You need to find the UiObject two levels up first using the text. This can be done using the getChildByText() methods in UiCollection or UiScrollable. Then you can easily find the switch. For 'Settings' this code works on my device:

UiScrollable settingsList = new UiScrollable(new UiSelector().scrollable(true));
UiObject btItem = settingsList.getChildByText(new UiSelector().className(LinearLayout.class.getName()),"Bluetooth", true);

UiObject btSwitch = btItem.getChild(new UiSelector().className(android.widget.Switch.class.getName()));
btSwitch.click();


回答2:

Below code works for me.

//Getting the scrollable view

UiScrollable settingsList = new UiScrollable(new UiSelector().scrollable(true));

for (int i=0; i<=settingsList.getChildCount(new UiSelector ().className(LinearLayout.class.getName())); i++) {
//Looping through each linear layout view
UiObject linearLayout = settingsList.getChild(new UiSelector().className(LinearLayout.class.getName()).instance(i));

//Checking if linear layout have the text. If yes, get the switch, click and break out of the loop.
if (linearLayout.getChild(new UiSelector ().text("Bluetooth")).exists()) {
    UiObject btSwitch = linearLayout.getChild(new UiSelector().className(android.widget.Switch.class.getName()));
    btSwitch.click ();
    break;
    }
}


回答3:

If you want to just search for ON/OFF slider -> You can directly search for bluetooth OFF/ON button and click on it to disable/enable bluetooth -

You can check screenshot of the bluetooth page(using command - uiautomatorviewer) in command prompt and see that OFF button will have text in the OFF/ON slider.
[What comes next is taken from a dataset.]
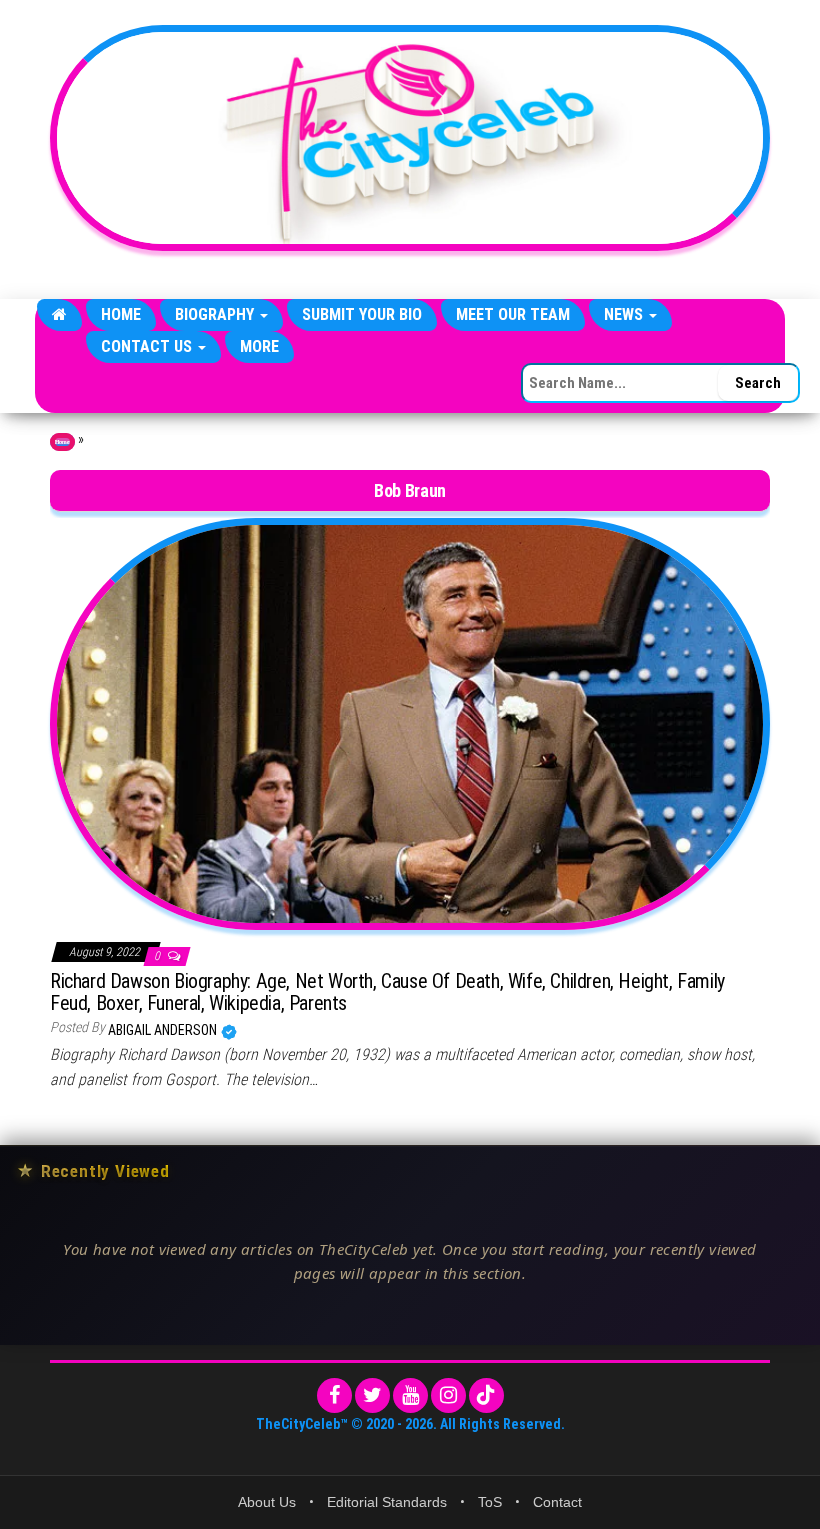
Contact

Then simply use -

   new UiObject(new UiSelector().text("OFF")).click();


回答4:

recently found that we could use getFromParent (for UiObject) and fromParent (for UiSelector) to select an uncle of object for example. If we have such layout:

`LinearLayout
    relative layout
        text View
    relative layout
        check box`

we could get checkbox from textview with this code:

TextViewTitle().getFromParent(new UiSelector()
            .fromParent(new UiSelector()
                    .resourceId("android:id/checkbox")));

where TextViewTitle is a Uiobject with text view